Stroke Tolerance 
Specifies the maximum allowable separation between the chord representing a line string approximation of a curved element and the exact curve. The units are master units of the active model. The smaller the number, the finer the approximation and the slower the algorithm. Stroke Tolerance is used for all stroke options. 
Reproject Cell components individually 
Determines if cell components should be reprojected individually. Always reprojects every element in every cell. Never treats all elements as single entities. The default, If Spatially Large, reprojects every component of cells that occupies more than an area of .2 square kilometers in the XY plane, and treats smaller cells as single entities. Reprojecting each component element individually is best for cells representing a man made unit, such as a transformer box or parking lot light. Calculating the best linear transform at the cell origin and then applying transform to all components, treating the cell as a single entity, is best for geographic features that have been grouped as a cell for convenience.

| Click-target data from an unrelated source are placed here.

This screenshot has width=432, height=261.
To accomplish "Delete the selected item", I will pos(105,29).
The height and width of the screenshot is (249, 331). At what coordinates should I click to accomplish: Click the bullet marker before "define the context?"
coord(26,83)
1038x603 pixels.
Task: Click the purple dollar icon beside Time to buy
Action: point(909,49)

Reproject Multiline Text components individually 
Determines if multiline text components (text nodes) should be reprojected individually. Always reprojects every text element in multiline text. Never treats all text elements as single entities. The default, If Spatially Large, reprojects every text component of multiline text that occupies more than an area of .2 square kilometers in the XY plane, and treats smaller cells as single entities. 
Rotate Cells 
Rotates cells by the geographic coordinate system convergence angle calculated at the cell origin. Yes is the default setting. 
Scale Cells 
Scales cells by the geographic coordinate system scale factor calculated at the cell origin. Yes is the default setting. 
Rotate Text Elements 
Rotates text elements by the geographic coordinate system convergence angle calculated at the cell origin. Yes is the default setting. 
Scale Text Elements 
Scales text elements by the geographic coordinate system scale factor calculated at the cell origin. Yes is the default setting. 
Stroke Arcs to Line Strings 
Strokes an arc to a line string approximation (the accuracy of the approximation depends on the Stroke Tolerance setting) and then reprojects points in the line string; the arc loses its identity as an arc. In many reprojections, the path of an arc does not remain an arc. This setting can be set to Always, Never, and, the default, If Spatially Large. If an arc is not stroked, the best fit reprojected arc is calculated.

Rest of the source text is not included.